Instructions to follow: Pictures aside, reproduce exactly each line from the one holding "This screenshot has height=544, width=880." through the last line of the material, both ends included.

(Data for this task Opens)

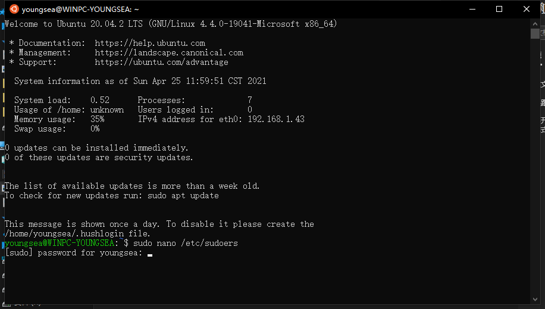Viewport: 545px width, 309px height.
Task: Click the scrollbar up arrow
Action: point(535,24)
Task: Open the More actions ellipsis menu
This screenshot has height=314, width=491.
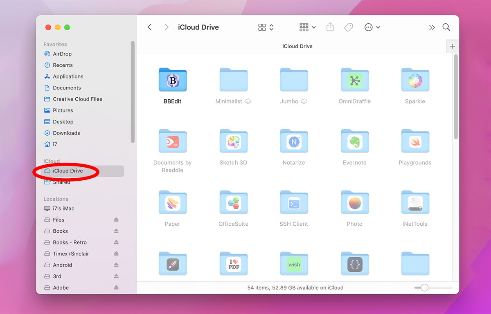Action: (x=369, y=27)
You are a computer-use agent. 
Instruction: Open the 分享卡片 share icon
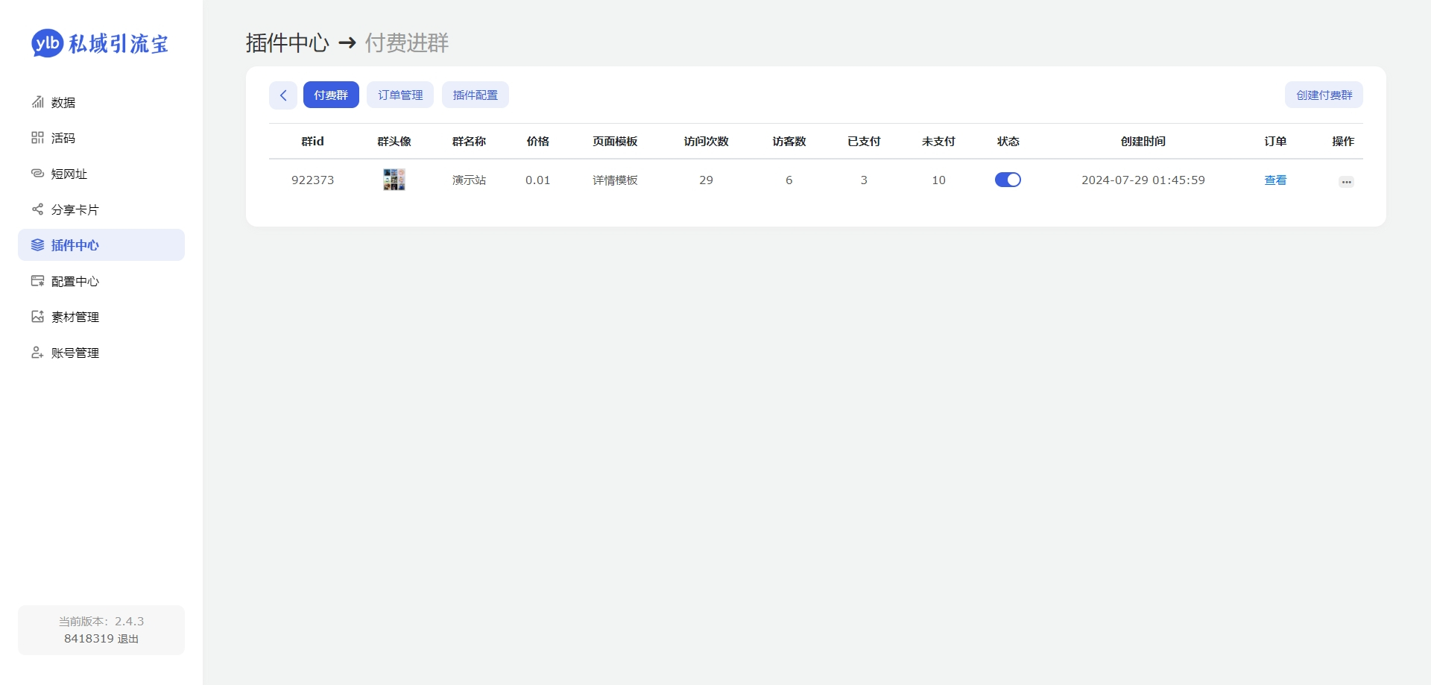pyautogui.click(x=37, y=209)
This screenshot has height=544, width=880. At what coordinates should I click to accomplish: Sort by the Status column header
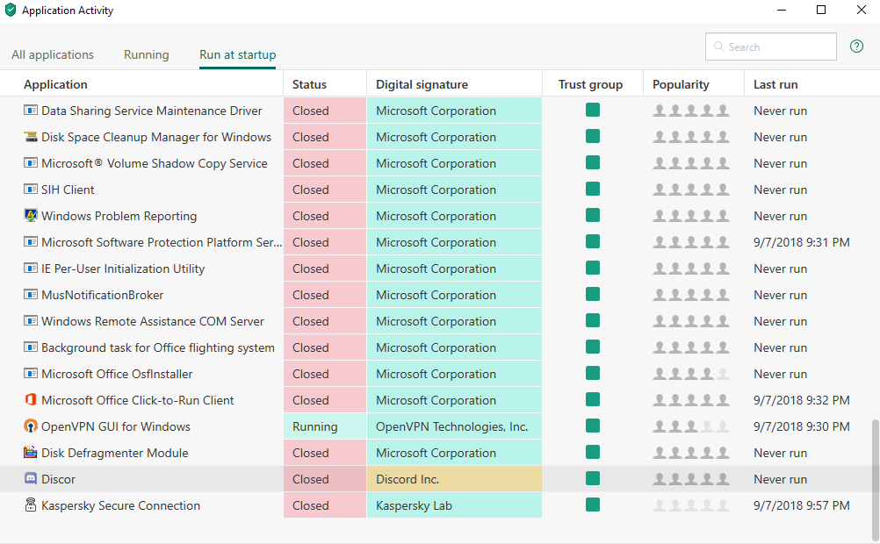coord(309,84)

(Data for this task Closes)

Your response:
This screenshot has height=544, width=880. At what coordinates should I click to accomplish: Sort by the Status column header
coord(309,84)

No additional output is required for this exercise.